Express the lines of the entries below as a JSON list of strings, one string per line, leaving out blank lines. Begin at the line that contains "The height and width of the screenshot is (432, 768)." and continue through the end of the entries.

Word and element locating data
== == ==

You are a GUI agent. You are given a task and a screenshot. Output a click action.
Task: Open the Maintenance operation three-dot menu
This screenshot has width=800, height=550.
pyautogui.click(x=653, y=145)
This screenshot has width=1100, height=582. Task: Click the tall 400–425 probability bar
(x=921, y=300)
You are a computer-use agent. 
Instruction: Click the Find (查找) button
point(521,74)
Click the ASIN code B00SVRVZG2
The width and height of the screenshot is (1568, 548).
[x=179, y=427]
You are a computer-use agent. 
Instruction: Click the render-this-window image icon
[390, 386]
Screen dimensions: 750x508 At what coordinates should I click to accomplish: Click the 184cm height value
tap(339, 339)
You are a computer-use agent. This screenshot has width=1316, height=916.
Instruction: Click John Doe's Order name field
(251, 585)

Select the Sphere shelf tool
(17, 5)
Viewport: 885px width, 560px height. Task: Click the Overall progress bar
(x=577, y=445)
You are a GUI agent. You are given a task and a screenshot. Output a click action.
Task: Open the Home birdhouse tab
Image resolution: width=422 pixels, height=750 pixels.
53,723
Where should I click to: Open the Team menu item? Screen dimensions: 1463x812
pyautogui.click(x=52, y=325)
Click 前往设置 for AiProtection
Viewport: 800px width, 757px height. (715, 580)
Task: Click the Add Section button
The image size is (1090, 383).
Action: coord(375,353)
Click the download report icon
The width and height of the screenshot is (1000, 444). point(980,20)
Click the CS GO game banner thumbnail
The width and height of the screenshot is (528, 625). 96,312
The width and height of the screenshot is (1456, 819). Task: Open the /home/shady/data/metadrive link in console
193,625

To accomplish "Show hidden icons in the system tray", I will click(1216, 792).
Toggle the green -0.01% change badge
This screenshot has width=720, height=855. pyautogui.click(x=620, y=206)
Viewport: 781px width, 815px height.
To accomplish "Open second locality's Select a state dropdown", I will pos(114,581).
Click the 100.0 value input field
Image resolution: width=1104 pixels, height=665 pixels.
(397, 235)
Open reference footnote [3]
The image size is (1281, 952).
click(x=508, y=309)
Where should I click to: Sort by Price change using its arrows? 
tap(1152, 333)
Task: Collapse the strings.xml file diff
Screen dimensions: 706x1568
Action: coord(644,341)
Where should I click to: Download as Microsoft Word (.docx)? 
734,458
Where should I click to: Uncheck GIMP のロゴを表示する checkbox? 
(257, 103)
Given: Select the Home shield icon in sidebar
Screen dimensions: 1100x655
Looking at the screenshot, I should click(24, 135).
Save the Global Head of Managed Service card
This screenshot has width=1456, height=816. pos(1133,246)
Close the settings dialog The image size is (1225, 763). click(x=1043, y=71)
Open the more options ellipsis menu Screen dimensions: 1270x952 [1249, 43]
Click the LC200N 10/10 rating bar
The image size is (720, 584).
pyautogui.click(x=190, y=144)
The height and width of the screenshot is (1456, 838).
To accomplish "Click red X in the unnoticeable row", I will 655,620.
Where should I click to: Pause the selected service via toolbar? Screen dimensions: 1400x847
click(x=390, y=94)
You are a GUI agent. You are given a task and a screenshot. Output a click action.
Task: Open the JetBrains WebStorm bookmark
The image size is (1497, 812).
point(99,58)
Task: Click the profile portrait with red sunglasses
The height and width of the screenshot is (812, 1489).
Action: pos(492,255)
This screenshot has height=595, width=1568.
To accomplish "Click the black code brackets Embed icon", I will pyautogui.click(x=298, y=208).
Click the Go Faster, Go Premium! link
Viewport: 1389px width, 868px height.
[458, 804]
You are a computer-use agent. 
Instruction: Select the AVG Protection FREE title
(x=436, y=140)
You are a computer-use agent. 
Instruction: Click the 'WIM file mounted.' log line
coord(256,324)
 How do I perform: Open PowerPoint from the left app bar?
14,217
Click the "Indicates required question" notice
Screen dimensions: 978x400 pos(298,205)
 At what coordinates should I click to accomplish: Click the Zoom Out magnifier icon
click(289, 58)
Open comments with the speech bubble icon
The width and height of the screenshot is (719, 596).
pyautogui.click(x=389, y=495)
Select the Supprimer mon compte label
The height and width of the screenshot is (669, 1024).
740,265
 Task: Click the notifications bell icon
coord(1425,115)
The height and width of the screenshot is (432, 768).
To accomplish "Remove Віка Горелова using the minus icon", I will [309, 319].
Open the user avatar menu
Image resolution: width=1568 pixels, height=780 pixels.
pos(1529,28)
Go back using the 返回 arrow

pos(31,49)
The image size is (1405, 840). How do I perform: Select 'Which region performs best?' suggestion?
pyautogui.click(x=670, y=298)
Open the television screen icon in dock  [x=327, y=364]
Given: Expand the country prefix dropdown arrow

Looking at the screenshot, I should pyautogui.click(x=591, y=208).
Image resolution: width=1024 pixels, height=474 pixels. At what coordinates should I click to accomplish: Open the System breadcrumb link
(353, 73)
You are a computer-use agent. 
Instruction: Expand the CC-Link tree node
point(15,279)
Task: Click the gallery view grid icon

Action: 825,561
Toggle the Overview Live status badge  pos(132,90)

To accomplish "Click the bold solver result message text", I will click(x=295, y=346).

== == ==

## Solved exercise
[
  "The height and width of the screenshot is (432, 768).",
  "To accomplish \"Remove Віка Горелова using the minus icon\", I will [309, 319].",
  "Open the user avatar menu",
  "Image resolution: width=1568 pixels, height=780 pixels.",
  "pos(1529,28)",
  "Go back using the 返回 arrow",
  "pos(31,49)",
  "The image size is (1405, 840). How do I perform: Select 'Which region performs best?' suggestion?",
  "pyautogui.click(x=670, y=298)",
  "Open the television screen icon in dock  [x=327, y=364]",
  "Given: Expand the country prefix dropdown arrow",
  "Looking at the screenshot, I should pyautogui.click(x=591, y=208).",
  "Image resolution: width=1024 pixels, height=474 pixels. At what coordinates should I click to accomplish: Open the System breadcrumb link",
  "(353, 73)",
  "You are a computer-use agent. ",
  "Instruction: Expand the CC-Link tree node",
  "point(15,279)",
  "Task: Click the gallery view grid icon",
  "Action: 825,561",
  "Toggle the Overview Live status badge  pos(132,90)",
  "To accomplish \"Click the bold solver result message text\", I will click(x=295, y=346)."
]